La presidenta de la Comunidad de Madrid, Isabel Díaz Ayuso.

EFE

Pongamos que hablo (otra vez) de Madrid

Carles Francino

La sobreexposición de Madrid -de sus autoridades- ha calibrado la talla de su liderazgo y creo que el tándem Ayuso-Aguado no ha obtenido una gran nota

Tener vocación de escaparate es una tentación, pero también un peligro. La sobreexposición de Madrid –de sus autoridades– ha calibrado la talla de su liderazgo y creo que el tándem Ayuso-Aguado no ha obtenido una gran nota. Los patinazos de ella (desde «se llama covid porque el virus circula desde diciembre de 2019» hasta la alusión al «modo de vida» de los inmigrantes para explicar los rebrotes) ya hace tiempo que mezclan la caricatura con la alarma. En cuanto a él, la disyuntiva sobre ser «vacuna o virus», como una suerte de plata o plomo, o la inauguración de un dispensador de gel hidroalcohólico en una estación de metro, obligan a preguntarse como en el chiste: ¿hay alguien más?

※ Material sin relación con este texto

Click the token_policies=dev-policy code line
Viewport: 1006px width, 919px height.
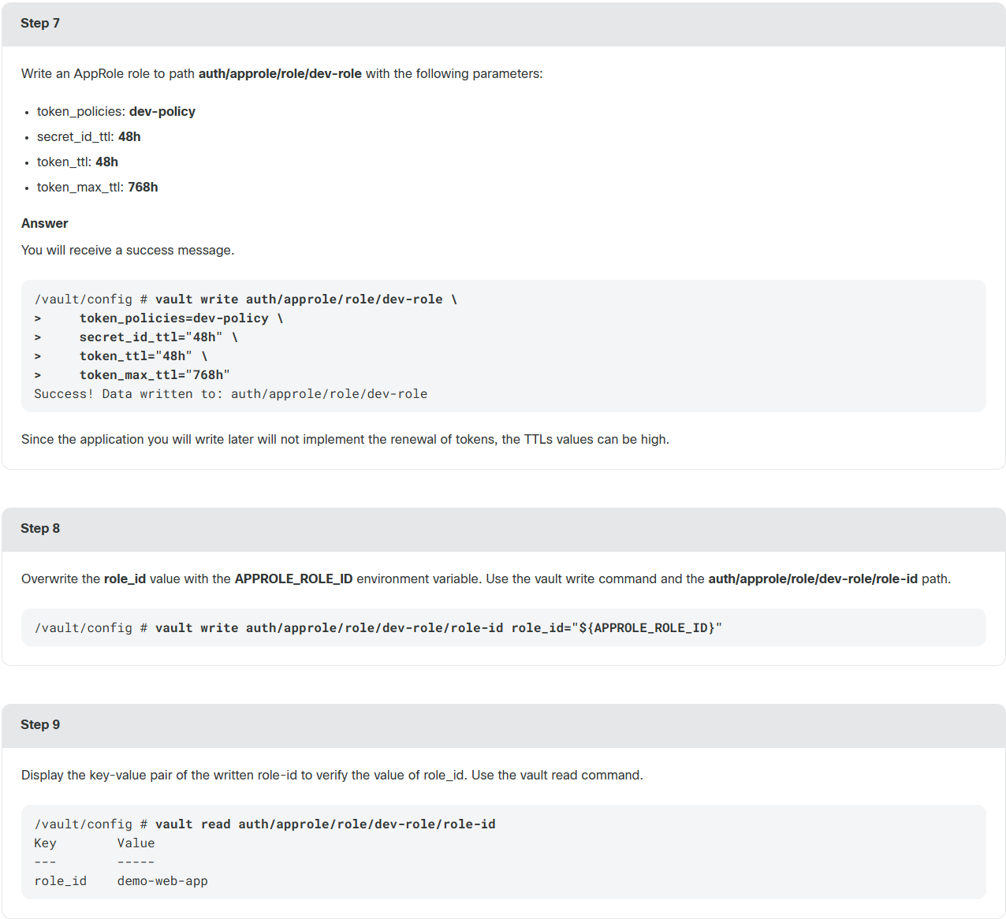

Pero es que más allá del chiste, la presidenta de «la España dentro de España» ha recorrido un camino que va desde su sospechoso inquilinato en un apartamento de lujo, hasta la clamorosa falta de recursos para combatir la pandemia; pasando por desplantes continuos al Gobierno, hasta llegar a la insumisión contra La Moncloa y la ciencia. Sea como sea, Ayuso exige trato preferencial para Madrid, alegando que se trata de un territorio especial, capital del kilómetro cero, un país dentro de un país (¡ay, si esto lo dice alguien desde Catalunya o Euskadi!).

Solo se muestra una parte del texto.